Chemours argues for prioritising energy efficiency in sub 300 GWP systems

Mark Hughes of Chemours told that an industry-wide shift to lower GWP refrigerants would require new ways of thinking about engineering priorities. This focus on moving to lower GWP refrigerants has been a central focus for the HVACR industry to meet legal targets set out in the EU and UK’s F-Gas regulations.

However, the next stage of product innovation and system development would need to prioritise operational efficiency alongside curbing GWP values of a refrigerant, Mr Hughes said. There would be both an economic and environmental benefit to thinking holistically beyond the specific GWP of a product to how it works with cooling systems and components in a wider estate.

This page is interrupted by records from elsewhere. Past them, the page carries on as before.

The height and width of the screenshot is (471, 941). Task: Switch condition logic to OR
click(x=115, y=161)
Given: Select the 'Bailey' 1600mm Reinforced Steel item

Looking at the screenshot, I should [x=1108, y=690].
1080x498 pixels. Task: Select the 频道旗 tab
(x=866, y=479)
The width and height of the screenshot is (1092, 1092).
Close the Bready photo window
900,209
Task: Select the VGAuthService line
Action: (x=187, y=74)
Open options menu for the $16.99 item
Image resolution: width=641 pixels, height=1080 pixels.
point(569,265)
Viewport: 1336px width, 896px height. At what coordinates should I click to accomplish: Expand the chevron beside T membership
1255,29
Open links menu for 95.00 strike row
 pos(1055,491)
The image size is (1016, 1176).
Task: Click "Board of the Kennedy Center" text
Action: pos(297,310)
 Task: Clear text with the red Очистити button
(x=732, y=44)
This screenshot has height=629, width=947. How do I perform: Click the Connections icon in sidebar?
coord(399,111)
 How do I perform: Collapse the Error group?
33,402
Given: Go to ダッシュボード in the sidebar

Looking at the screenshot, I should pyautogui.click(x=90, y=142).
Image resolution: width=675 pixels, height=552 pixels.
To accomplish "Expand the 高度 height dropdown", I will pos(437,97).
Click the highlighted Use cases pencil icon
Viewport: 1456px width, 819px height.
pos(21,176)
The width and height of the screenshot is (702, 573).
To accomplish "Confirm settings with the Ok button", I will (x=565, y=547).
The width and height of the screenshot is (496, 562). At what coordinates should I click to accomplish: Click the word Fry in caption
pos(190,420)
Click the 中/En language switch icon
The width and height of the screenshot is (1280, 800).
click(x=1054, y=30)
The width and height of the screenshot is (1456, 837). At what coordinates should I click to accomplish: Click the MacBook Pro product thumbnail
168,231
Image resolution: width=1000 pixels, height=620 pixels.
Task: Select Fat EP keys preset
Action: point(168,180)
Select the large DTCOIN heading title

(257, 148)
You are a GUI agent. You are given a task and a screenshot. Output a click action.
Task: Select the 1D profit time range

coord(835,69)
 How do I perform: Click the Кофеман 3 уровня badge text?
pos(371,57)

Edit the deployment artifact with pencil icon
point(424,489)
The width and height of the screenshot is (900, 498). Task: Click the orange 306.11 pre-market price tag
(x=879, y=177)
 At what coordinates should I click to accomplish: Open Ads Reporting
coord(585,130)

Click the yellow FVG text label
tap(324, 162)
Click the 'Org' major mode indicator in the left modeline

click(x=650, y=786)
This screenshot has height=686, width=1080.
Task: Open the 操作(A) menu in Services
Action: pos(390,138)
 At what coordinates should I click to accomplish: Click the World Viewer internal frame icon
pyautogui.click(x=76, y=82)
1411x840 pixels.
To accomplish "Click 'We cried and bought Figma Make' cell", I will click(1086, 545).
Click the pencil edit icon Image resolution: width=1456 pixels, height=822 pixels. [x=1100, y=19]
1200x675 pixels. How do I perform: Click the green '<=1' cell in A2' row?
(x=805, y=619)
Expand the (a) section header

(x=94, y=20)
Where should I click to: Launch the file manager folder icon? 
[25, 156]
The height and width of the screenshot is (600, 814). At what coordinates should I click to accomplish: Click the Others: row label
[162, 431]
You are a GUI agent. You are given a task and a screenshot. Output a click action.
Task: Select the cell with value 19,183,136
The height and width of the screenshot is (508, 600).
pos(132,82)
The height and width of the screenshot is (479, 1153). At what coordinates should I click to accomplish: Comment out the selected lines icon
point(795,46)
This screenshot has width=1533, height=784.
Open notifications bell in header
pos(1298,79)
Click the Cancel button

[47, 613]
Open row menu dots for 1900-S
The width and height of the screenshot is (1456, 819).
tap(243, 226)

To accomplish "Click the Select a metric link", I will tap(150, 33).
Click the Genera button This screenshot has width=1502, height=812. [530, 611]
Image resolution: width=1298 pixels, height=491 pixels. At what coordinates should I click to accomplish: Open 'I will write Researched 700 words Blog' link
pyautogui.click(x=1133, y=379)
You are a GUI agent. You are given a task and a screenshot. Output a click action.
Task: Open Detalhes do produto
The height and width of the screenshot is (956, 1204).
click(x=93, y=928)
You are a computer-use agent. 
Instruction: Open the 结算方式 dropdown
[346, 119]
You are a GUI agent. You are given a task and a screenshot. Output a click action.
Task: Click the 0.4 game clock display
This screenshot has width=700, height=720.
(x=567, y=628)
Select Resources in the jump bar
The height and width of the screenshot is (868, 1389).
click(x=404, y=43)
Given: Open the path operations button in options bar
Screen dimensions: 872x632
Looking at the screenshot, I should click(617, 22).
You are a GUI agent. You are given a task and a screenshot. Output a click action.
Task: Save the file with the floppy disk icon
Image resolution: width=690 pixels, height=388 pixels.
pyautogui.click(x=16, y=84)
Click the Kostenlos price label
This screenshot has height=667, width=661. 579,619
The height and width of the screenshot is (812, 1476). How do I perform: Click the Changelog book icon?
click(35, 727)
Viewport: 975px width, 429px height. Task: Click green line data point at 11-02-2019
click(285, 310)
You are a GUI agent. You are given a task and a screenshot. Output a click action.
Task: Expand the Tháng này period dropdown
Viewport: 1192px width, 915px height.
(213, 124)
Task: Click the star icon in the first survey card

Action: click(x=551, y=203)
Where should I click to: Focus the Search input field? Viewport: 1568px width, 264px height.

He argued that drive for energy efficiency performance improvements can have a more significant impact on cutting carbon than the reduction of direct greenhouse emissions once GWP levels are under 300.

The comments were made in the second of a three-part CoolingCast focused on 15 years of estate cooling transformation at Asda.

Mr Hughes was speaking along with Brian Churchyard, the company’s senior manager for Engineering, Net Zero and Energy, about their work together with a group of suppliers trialling different solutions such as HFO refrigerants at Asda.

With HFO refrigerants having a higher GWP level than a solution such as CO2, the group of suppliers focused on the potential benefits of using the refrigerant with systems that can reduce overall energy requirements in Asda’s estate.

Mr Hughes said that the energy focus not only ensured a case for improved environmental impact, but also delivered reduced operating costs to the retailer.

He said: “We talked more and more not about GWP, but global warming actually. In other words what was being put out into the environment through the energy used to drive the system. So a lot of work had to be done around that.”

This included reviewing the safety impacts of adopting HFOs to ensure that Asda’s workforce and consumers were safeguarded from the refrigerant’s lower levels of flammability.

The field trials of a solution using R454A began in 2018 as part of the company’s continuing work to test multiple technologies for its estate.

A major driver for this work was the 2014 ratification of the F-Gas regulations These regulations are once again under review with the European Commission putting forward even more stricter phasedown targets.

Asda’s decision to continuously trial and review different refrigerants and systems as part of its ‘technology agnostic’ approach to estate management is intended to help ensure it can adapt to any possible changes in F-Gas requirements or other major environmental legislation.